--- Exercise prompt ---
Copy out the following lines verbatim, everything from the line containing "Task: Click the red lock icon in row 10" down to the line containing "click(100, 297)", with both of those lines included.
START Dataset records
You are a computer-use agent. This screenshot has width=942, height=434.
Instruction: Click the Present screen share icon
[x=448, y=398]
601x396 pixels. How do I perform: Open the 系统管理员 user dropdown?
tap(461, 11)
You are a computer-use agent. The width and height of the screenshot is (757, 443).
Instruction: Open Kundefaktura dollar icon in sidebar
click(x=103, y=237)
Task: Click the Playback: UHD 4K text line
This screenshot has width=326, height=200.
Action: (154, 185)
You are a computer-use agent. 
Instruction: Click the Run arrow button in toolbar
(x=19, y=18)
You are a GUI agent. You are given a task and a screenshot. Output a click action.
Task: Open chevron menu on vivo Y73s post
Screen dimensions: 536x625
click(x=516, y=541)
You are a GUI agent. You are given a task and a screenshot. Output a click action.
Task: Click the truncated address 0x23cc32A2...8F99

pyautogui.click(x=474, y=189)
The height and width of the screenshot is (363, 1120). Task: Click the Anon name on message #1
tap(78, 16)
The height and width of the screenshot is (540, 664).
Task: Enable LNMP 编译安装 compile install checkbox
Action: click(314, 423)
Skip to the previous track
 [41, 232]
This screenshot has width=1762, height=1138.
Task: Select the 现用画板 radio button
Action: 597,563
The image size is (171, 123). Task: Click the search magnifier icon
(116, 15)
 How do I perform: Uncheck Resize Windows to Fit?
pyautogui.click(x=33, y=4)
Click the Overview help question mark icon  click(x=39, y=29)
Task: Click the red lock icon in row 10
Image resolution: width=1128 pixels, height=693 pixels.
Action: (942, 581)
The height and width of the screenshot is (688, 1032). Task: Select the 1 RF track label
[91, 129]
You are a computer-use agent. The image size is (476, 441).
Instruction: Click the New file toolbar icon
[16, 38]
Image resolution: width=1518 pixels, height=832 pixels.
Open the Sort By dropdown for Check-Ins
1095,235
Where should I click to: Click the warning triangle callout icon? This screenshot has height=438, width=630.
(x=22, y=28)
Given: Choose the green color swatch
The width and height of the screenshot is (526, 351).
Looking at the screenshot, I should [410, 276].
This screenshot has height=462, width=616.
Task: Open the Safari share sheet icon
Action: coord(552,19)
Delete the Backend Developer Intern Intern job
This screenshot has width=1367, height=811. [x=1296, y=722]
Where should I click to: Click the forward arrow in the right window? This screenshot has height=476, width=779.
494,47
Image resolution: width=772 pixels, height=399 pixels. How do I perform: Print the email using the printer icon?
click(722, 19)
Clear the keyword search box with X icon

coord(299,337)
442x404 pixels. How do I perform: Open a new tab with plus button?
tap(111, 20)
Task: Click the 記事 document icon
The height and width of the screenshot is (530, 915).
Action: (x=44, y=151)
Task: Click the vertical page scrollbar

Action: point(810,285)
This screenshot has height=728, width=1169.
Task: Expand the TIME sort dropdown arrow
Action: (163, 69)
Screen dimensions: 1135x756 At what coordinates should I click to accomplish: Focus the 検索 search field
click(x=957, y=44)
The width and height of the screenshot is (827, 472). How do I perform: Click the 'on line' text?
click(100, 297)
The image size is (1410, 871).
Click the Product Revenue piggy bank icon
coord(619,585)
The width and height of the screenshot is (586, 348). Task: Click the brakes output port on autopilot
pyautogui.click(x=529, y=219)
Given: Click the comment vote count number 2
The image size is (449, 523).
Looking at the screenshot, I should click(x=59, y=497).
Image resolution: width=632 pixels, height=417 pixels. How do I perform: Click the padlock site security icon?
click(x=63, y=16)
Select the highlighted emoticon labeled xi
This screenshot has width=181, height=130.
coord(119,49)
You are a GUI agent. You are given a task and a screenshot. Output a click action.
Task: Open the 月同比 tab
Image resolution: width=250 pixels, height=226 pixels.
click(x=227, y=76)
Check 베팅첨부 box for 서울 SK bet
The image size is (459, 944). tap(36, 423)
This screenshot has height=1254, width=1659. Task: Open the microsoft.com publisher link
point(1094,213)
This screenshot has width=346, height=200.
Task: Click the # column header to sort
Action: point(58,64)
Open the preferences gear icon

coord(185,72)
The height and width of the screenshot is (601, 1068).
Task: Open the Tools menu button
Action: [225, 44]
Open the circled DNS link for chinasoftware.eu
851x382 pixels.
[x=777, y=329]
END Dataset records
--- Answer for this exercise ---
Task: Click the red lock icon in row 10
Image resolution: width=1128 pixels, height=693 pixels.
Action: (942, 581)
The height and width of the screenshot is (688, 1032). Task: Select the 1 RF track label
[91, 129]
You are a computer-use agent. The image size is (476, 441).
Instruction: Click the New file toolbar icon
[16, 38]
Image resolution: width=1518 pixels, height=832 pixels.
Open the Sort By dropdown for Check-Ins
1095,235
Where should I click to: Click the warning triangle callout icon? This screenshot has height=438, width=630.
(x=22, y=28)
Given: Choose the green color swatch
The width and height of the screenshot is (526, 351).
Looking at the screenshot, I should [410, 276].
This screenshot has height=462, width=616.
Task: Open the Safari share sheet icon
Action: coord(552,19)
Delete the Backend Developer Intern Intern job
This screenshot has width=1367, height=811. [x=1296, y=722]
Where should I click to: Click the forward arrow in the right window? This screenshot has height=476, width=779.
494,47
Image resolution: width=772 pixels, height=399 pixels. How do I perform: Print the email using the printer icon?
click(722, 19)
Clear the keyword search box with X icon

coord(299,337)
442x404 pixels. How do I perform: Open a new tab with plus button?
tap(111, 20)
Task: Click the 記事 document icon
The height and width of the screenshot is (530, 915).
Action: (x=44, y=151)
Task: Click the vertical page scrollbar

Action: point(810,285)
This screenshot has height=728, width=1169.
Task: Expand the TIME sort dropdown arrow
Action: (163, 69)
Screen dimensions: 1135x756 At what coordinates should I click to accomplish: Focus the 検索 search field
click(x=957, y=44)
The width and height of the screenshot is (827, 472). How do I perform: Click the 'on line' text?
click(100, 297)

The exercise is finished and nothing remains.